Task instructions.
Output all records exactly.

Task material.
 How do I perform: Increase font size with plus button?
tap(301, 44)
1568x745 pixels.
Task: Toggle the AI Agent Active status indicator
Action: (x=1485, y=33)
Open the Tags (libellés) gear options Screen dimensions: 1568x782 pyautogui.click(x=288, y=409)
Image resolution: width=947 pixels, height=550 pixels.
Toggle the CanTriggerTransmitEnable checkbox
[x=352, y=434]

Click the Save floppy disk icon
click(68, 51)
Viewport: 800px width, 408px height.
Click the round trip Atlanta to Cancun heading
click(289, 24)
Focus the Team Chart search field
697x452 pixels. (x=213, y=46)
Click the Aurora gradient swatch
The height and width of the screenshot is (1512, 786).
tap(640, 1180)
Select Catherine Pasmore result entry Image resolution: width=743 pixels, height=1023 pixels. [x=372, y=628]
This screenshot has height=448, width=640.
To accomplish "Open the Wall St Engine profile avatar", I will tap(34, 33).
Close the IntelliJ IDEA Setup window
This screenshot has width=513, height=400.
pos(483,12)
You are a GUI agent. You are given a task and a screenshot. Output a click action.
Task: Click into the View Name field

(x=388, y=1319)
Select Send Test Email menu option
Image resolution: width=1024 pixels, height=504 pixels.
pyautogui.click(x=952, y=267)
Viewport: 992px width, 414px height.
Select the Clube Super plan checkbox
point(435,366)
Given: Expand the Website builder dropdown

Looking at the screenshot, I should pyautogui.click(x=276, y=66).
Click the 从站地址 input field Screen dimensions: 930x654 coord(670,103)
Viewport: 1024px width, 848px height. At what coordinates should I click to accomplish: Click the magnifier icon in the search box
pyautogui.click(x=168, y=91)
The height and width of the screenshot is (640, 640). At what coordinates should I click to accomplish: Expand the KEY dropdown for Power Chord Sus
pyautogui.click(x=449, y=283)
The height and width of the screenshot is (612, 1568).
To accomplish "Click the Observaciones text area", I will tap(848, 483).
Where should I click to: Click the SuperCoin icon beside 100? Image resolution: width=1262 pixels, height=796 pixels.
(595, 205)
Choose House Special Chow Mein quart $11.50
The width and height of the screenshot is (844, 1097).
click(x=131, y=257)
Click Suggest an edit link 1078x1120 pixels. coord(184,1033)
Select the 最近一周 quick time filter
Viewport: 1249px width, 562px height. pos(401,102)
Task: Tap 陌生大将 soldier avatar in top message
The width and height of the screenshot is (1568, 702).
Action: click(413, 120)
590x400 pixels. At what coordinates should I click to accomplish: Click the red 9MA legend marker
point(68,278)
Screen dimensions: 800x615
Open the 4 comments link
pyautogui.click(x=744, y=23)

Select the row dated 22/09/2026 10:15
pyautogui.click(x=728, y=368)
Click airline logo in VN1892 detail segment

Expected answer.
 How do I perform: Increase font size with plus button?
tap(301, 44)
1568x745 pixels.
Task: Toggle the AI Agent Active status indicator
Action: (x=1485, y=33)
Open the Tags (libellés) gear options Screen dimensions: 1568x782 pyautogui.click(x=288, y=409)
Image resolution: width=947 pixels, height=550 pixels.
Toggle the CanTriggerTransmitEnable checkbox
[x=352, y=434]

Click the Save floppy disk icon
click(68, 51)
Viewport: 800px width, 408px height.
Click the round trip Atlanta to Cancun heading
click(289, 24)
Focus the Team Chart search field
697x452 pixels. (x=213, y=46)
Click the Aurora gradient swatch
The height and width of the screenshot is (1512, 786).
tap(640, 1180)
Select Catherine Pasmore result entry Image resolution: width=743 pixels, height=1023 pixels. [x=372, y=628]
This screenshot has height=448, width=640.
To accomplish "Open the Wall St Engine profile avatar", I will tap(34, 33).
Close the IntelliJ IDEA Setup window
This screenshot has width=513, height=400.
pos(483,12)
You are a GUI agent. You are given a task and a screenshot. Output a click action.
Task: Click into the View Name field

(x=388, y=1319)
Select Send Test Email menu option
Image resolution: width=1024 pixels, height=504 pixels.
pyautogui.click(x=952, y=267)
Viewport: 992px width, 414px height.
Select the Clube Super plan checkbox
point(435,366)
Given: Expand the Website builder dropdown

Looking at the screenshot, I should pyautogui.click(x=276, y=66).
Click the 从站地址 input field Screen dimensions: 930x654 coord(670,103)
Viewport: 1024px width, 848px height. At what coordinates should I click to accomplish: Click the magnifier icon in the search box
pyautogui.click(x=168, y=91)
The height and width of the screenshot is (640, 640). At what coordinates should I click to accomplish: Expand the KEY dropdown for Power Chord Sus
pyautogui.click(x=449, y=283)
The height and width of the screenshot is (612, 1568).
To accomplish "Click the Observaciones text area", I will tap(848, 483).
Where should I click to: Click the SuperCoin icon beside 100? Image resolution: width=1262 pixels, height=796 pixels.
(595, 205)
Choose House Special Chow Mein quart $11.50
The width and height of the screenshot is (844, 1097).
click(x=131, y=257)
Click Suggest an edit link 1078x1120 pixels. coord(184,1033)
Select the 最近一周 quick time filter
Viewport: 1249px width, 562px height. pos(401,102)
Task: Tap 陌生大将 soldier avatar in top message
The width and height of the screenshot is (1568, 702).
Action: click(413, 120)
590x400 pixels. At what coordinates should I click to accomplish: Click the red 9MA legend marker
point(68,278)
Screen dimensions: 800x615
Open the 4 comments link
pyautogui.click(x=744, y=23)

Select the row dated 22/09/2026 10:15
pyautogui.click(x=728, y=368)
Click airline logo in VN1892 detail segment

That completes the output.